» WHAT IS BEING ASKED: Only the lines holding "question" are wanted. Copy every one from the records below.

» DATASET ENTRIES:
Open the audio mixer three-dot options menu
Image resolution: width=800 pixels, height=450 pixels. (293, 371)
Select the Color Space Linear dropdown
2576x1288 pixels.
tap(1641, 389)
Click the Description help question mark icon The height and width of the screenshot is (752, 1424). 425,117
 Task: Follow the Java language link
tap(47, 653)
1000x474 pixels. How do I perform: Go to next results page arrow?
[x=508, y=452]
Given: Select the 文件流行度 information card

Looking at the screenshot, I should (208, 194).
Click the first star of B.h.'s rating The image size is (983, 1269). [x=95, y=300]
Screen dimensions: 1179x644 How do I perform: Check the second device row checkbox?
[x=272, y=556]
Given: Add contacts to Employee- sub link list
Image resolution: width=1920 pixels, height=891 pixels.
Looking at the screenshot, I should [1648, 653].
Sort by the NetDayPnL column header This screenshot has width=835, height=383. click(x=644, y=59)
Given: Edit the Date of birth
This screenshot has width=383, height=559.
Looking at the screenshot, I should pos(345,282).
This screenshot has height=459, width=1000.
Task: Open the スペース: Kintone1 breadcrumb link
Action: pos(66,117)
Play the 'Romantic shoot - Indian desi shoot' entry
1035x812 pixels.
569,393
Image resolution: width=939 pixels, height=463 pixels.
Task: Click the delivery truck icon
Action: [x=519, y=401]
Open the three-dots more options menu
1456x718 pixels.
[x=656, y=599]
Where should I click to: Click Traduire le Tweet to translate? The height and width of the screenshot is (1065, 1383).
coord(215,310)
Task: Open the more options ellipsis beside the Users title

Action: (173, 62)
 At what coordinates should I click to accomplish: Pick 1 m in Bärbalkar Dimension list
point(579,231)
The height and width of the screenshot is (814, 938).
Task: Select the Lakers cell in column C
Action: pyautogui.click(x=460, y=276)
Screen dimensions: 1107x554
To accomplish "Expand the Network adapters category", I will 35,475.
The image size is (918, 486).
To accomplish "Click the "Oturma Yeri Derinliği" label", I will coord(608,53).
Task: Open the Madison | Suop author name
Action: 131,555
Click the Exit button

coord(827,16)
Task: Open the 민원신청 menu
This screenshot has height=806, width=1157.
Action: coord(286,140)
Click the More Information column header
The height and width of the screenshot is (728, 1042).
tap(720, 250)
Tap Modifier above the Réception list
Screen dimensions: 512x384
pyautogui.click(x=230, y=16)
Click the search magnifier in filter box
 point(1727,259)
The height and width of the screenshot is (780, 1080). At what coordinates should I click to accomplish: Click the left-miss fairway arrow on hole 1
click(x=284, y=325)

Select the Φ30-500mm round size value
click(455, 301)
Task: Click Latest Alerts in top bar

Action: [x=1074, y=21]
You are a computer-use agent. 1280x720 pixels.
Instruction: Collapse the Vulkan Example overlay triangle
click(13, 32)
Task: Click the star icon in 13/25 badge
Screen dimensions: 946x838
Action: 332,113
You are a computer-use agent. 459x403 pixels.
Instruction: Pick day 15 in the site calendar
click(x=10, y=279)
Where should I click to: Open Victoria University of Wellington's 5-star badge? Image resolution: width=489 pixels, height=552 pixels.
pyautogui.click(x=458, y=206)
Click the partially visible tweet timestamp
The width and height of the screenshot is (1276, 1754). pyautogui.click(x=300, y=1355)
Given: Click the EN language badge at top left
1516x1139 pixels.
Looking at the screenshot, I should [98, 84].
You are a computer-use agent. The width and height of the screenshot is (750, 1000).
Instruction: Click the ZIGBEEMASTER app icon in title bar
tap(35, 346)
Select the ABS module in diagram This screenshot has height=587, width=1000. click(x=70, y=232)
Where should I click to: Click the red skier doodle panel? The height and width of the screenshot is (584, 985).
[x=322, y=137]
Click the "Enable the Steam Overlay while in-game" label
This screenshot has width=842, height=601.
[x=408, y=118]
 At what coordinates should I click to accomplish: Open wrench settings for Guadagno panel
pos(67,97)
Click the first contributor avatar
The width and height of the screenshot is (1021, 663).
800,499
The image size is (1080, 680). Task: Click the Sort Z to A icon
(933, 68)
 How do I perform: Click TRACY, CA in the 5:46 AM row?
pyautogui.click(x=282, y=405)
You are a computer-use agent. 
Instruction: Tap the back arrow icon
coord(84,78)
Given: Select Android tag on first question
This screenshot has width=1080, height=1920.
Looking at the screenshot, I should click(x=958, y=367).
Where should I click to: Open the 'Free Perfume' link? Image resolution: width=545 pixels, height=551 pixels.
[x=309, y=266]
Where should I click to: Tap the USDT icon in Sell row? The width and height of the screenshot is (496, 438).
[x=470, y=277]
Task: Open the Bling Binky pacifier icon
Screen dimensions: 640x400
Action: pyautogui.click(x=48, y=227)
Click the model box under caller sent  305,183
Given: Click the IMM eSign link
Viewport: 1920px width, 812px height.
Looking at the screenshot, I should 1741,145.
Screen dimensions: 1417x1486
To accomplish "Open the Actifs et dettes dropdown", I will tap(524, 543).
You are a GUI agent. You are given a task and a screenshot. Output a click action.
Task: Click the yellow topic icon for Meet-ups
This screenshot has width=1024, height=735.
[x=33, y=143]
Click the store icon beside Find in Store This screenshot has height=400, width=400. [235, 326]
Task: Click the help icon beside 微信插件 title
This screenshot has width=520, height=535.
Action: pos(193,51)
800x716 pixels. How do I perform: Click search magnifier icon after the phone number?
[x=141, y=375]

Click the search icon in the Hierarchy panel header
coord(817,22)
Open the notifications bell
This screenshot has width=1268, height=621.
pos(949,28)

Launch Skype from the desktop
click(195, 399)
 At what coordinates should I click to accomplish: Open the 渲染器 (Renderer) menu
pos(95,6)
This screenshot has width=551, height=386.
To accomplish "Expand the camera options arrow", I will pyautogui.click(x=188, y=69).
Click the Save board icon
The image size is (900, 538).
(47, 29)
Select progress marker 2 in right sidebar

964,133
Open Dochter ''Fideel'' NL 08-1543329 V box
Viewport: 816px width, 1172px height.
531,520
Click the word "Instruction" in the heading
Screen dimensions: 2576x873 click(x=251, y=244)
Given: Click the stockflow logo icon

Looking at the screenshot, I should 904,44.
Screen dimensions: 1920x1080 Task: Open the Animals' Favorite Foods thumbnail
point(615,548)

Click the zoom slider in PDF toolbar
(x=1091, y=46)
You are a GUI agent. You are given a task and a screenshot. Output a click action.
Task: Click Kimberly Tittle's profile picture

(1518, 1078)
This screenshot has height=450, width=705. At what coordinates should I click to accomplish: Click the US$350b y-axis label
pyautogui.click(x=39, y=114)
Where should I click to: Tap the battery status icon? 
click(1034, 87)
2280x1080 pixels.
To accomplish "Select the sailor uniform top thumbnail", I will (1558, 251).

» SOLUTION TO THE EXERCISE:
Click the Description help question mark icon The height and width of the screenshot is (752, 1424). 425,117
Given: Select Android tag on first question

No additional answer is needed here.